When Should I Schedule a Post-Sports Massage?

It’s best to book a post-sports massage within 24 to 48 hours after completing your marathon. This timeframe allows your body to begin the recovery process while the muscles are still fatigued, helping to reduce the severity of muscle soreness.

FAQs

  • Post-sports massage is suitable for most runners, but if you have any existing injuries, medical conditions, or severe discomfort, it's important to speak with your therapist beforehand. They can adjust the massage techniques to accommodate your specific needs and ensure your safety during the session.

    • While one post-sports massage within 48 hours of your marathon is ideal, you may benefit from additional sessions in the following weeks, depending on how your body feels. If you experience muscle stiffness or soreness after intense training runs or races, scheduling a massage every week or two can help maintain your recovery and prevent injuries.

  • It’s ideal to schedule a pre-sports massage 24-48 hours before your long runs or race day. This gives your body enough time to benefit from the treatment while ensuring you're not too sore after the session.

  • To get the most out of your post-sports massage:

    • Hydrate: Drink plenty of water before and after your massage. Staying hydrated helps to flush out toxins and aids in muscle recovery.

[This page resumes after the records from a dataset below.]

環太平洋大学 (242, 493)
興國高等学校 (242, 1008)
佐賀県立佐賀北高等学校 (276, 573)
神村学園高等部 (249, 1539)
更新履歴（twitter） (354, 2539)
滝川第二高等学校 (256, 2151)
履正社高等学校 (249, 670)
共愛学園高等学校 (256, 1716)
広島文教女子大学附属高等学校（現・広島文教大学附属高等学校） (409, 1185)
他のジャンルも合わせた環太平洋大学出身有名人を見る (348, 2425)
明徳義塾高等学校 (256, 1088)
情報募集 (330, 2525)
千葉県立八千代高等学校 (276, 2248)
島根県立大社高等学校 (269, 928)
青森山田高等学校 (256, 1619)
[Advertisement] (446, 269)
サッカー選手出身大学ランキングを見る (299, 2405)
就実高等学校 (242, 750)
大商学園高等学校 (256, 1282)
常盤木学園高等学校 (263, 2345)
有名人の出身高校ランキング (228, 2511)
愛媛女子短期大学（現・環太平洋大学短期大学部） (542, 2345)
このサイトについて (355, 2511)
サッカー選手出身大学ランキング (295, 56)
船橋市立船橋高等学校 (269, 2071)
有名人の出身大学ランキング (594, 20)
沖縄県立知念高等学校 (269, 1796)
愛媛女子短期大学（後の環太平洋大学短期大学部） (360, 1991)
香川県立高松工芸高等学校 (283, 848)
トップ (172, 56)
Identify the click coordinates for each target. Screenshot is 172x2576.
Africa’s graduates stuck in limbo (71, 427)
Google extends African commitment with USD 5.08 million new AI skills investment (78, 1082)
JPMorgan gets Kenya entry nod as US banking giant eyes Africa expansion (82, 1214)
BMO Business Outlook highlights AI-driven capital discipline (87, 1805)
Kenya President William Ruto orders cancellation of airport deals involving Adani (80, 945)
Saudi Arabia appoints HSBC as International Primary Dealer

    • Wear Comfortable Clothing: Choose loose-fitting clothes to make it easier for your therapist to access the areas that need treatment.

    • Rest: After your massage, take time to rest and allow your body to recover. Avoid intense physical activity immediately following your session.

    • Communicate: Be open with your therapist about any areas of discomfort or muscle tightness. This ensures they can focus on your most problematic spots and provide a more tailored experience.

  • A typical post-sports massage session lasts between 30 to 90 minutes, depending on the level of soreness and the areas that require attention. Your therapist will focus on specific muscle groups that have been stressed during the race, such as the legs, hips, lower back, and shoulders.

    The techniques used during the massage may include:

    • Effleurage: Long, smooth strokes to increase circulation and relax the muscles.

    • Petrissage: Kneading motions to release tension and improve muscle flexibility.

    • Frictions: Deep pressure applied to specific areas to break up adhesions or muscle knots.

    • Compression: Pressure applied to muscles to help remove waste products and reduce swelling.

    • Stretching: Gentle stretches to improve flexibility and lengthen the muscles.

    During the session, your therapist will tailor the techniques to your needs, ensuring that the pressure is just right and that the massage is both therapeutic and comfortable.